Many folks believe that the unrest in Tunisia this past month sparked the protests and likely end to the rule of Hosni Mubarak.  Where that will end, and what the outcome will be relative to the West is still up for grabs.

But the domino effect has now come into play as the unrest has spread to perhaps the most stable Arab country, Jordan.  King Abdullah II announced today that he fired his cabinet and ordered his new prime minister to pursue political reforms.

The new government of Prime Minister Marouf Bakhit has been instructed to take "practical, swift, and tangible steps to launch a real political reform process.  What this will mean is too early to tell.  One assumption would be that a more democratic process would be put in place, however Jordan has long been known as one of the democratic strongholds in the Arab world.  Even though King Abdullah II has remained as the King of Jordan, the country has had a parliamentary government for several decades.  Is this more show that substance as fears of anti-government protests spread throughout the Middle-East?

Abdullah is in a very tenuous situation due to the large Palestinian population, believe to outnumber native Jordanians.  Should the Palestinians choose to attempt an Egypt-style assault on the government, many sources believe the King’s government could not stand.

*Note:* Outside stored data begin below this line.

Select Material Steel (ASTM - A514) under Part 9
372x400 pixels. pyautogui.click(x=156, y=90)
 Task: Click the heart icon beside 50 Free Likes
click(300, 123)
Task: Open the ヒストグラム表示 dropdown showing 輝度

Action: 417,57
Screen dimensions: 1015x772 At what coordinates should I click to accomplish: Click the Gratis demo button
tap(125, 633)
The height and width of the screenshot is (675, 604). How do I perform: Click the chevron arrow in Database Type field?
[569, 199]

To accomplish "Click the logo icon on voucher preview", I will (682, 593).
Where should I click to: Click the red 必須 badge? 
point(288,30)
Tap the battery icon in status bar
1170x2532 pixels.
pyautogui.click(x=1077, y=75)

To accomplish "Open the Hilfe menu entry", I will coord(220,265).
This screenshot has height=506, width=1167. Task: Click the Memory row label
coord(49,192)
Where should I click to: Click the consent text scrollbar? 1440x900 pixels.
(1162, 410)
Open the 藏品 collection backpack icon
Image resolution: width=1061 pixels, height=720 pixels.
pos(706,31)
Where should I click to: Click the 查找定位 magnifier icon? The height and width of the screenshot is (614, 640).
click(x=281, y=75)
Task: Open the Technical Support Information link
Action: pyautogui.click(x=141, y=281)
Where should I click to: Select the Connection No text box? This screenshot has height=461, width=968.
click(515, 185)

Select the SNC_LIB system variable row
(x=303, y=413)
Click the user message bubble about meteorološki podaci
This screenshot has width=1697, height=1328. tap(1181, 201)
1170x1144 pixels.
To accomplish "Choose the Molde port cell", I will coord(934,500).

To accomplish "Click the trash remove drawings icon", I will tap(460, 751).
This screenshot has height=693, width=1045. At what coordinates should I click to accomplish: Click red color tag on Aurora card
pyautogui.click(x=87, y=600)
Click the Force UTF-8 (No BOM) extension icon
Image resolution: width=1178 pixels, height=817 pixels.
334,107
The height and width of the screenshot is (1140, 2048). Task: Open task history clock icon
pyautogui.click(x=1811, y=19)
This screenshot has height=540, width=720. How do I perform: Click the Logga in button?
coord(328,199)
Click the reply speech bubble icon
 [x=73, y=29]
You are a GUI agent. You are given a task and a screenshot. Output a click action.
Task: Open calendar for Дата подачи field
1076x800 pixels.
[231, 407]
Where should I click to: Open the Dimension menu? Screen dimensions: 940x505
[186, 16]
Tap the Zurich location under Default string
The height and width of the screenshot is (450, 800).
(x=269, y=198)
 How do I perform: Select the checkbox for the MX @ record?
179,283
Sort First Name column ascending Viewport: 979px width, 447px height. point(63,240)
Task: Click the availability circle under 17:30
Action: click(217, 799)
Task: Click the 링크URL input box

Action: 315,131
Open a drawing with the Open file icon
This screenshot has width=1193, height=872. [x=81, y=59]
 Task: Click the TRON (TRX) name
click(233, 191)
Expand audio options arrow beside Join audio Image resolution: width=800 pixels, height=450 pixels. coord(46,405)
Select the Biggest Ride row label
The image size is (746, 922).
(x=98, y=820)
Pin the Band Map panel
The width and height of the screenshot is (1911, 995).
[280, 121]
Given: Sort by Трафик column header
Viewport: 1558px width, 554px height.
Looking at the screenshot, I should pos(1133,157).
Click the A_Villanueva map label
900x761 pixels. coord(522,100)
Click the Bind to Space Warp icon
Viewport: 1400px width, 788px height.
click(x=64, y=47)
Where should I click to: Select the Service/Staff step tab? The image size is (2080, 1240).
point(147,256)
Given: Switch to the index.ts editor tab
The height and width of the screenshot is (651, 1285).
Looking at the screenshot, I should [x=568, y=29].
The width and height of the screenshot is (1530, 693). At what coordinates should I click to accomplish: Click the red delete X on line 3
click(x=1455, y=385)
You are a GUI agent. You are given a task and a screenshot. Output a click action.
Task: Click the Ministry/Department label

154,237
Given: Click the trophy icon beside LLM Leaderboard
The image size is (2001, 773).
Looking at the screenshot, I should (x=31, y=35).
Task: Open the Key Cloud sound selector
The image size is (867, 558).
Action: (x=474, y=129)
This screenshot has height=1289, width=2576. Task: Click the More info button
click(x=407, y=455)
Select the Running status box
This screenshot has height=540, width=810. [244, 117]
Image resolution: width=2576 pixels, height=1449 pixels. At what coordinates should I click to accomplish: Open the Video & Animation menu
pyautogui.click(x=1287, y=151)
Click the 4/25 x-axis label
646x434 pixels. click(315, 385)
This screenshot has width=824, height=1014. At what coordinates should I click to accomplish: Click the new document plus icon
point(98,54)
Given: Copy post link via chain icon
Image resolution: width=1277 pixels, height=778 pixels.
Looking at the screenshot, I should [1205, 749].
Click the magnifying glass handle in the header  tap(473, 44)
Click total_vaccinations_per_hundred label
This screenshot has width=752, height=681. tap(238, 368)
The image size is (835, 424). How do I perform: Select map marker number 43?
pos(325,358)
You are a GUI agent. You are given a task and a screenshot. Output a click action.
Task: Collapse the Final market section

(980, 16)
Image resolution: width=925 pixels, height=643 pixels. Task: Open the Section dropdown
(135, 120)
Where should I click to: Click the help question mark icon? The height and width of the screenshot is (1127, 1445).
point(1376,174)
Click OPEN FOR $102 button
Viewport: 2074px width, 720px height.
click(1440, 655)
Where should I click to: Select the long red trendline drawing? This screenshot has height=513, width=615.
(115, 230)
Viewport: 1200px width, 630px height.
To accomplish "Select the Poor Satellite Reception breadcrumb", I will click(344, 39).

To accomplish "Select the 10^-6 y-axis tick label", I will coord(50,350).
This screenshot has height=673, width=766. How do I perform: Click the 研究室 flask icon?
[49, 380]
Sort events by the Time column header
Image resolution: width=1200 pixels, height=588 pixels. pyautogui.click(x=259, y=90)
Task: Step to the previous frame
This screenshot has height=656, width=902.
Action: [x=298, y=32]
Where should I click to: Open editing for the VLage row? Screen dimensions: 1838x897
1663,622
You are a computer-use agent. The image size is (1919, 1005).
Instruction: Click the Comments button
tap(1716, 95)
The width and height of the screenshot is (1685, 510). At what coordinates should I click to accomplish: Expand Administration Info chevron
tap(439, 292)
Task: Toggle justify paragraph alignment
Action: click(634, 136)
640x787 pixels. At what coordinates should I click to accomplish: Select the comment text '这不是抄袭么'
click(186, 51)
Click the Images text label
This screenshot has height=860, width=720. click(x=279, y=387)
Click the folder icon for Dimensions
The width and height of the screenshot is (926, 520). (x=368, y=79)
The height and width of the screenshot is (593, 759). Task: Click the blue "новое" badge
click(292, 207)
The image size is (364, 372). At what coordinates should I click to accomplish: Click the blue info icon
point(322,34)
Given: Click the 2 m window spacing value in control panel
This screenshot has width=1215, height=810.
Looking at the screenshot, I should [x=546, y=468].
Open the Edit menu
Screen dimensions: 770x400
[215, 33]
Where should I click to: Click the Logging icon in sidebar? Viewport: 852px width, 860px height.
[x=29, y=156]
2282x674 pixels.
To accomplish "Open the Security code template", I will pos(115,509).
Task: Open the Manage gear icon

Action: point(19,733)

One of the last countries that one might expect to see wide-spread protests is Syria.  However the social networks have been ablaze with Syrians demanding protests in a “day of rage,” demonstration as took place in Egypt this past week.  Undoubtedly the government of Syria would act swiftly and decisively against any such protests even further inflaming the tensions across the region.

We’re seeing a watershed moment across the Middle-East which could have significant ramifications for both the U.S. and Israel.  Tehran is likely to exploit the unrest to promote pro-Islamic governments wherever protests pop up.  This is the ideal situation for Iran, as they’ve meddled in every country in the region that has a weakened government.  Any influence Iran has in these countries is likely to create serious aftereffects for democracies throughout the area.

The collapse of the Syrian government would pose little threat to U.S. interests, as the government of President Bashar Assad has been effectively controlled by Tehran for as long as he’s been in power.  Hamas has major influence in Syria and that isn’t likely to change.

Imagine the possible scenario of Egypt and Jordan turning towards more radical Islamic control.  Israel’s already tense circumstances would be ratcheted up 10 fold as they found themselves surrounded by governments intent on their destruction.  Add to Israel’s stresses the fact that the Iranians are inching ever closer to a nuclear weapon and you can imagine the discussions going on in Tel Aviv.

This could all lead to a challenge for the U.S. government as hasn’t been seen since the Cuban Missile Crisis.  And Barak Obama is no John Kennedy.  While Obama has toured the Arab word apologizing for our misdeeds of the past, a deeper, potentially more sinister, thread has been running through the region.  Our leadership in Washington seems to be several steps behind the events and unable to focus on whether to support the governments or the people; a position that is likely to be a loser for the U.S. regardless of the outcome.

It is very frightening times we find ourselves in, and the lack of leadership in our own government, and apparent incompetence at the highest levels, does not bode well for what we’re likely to see over the next 12 months.  I can’t stress enough just how dangerous, potentially, the situation is.  The unrest, and possible disruptions in the supply of energy resources, could lead to a globally devastating economic outcome.  And as the pressures on Israel grow we might find ourselves in the position of having to come to Israel’s aid.  The situation warrants very close observation and the Obama administration gives me, and I’m afraid, our Israeli friends, little comfort.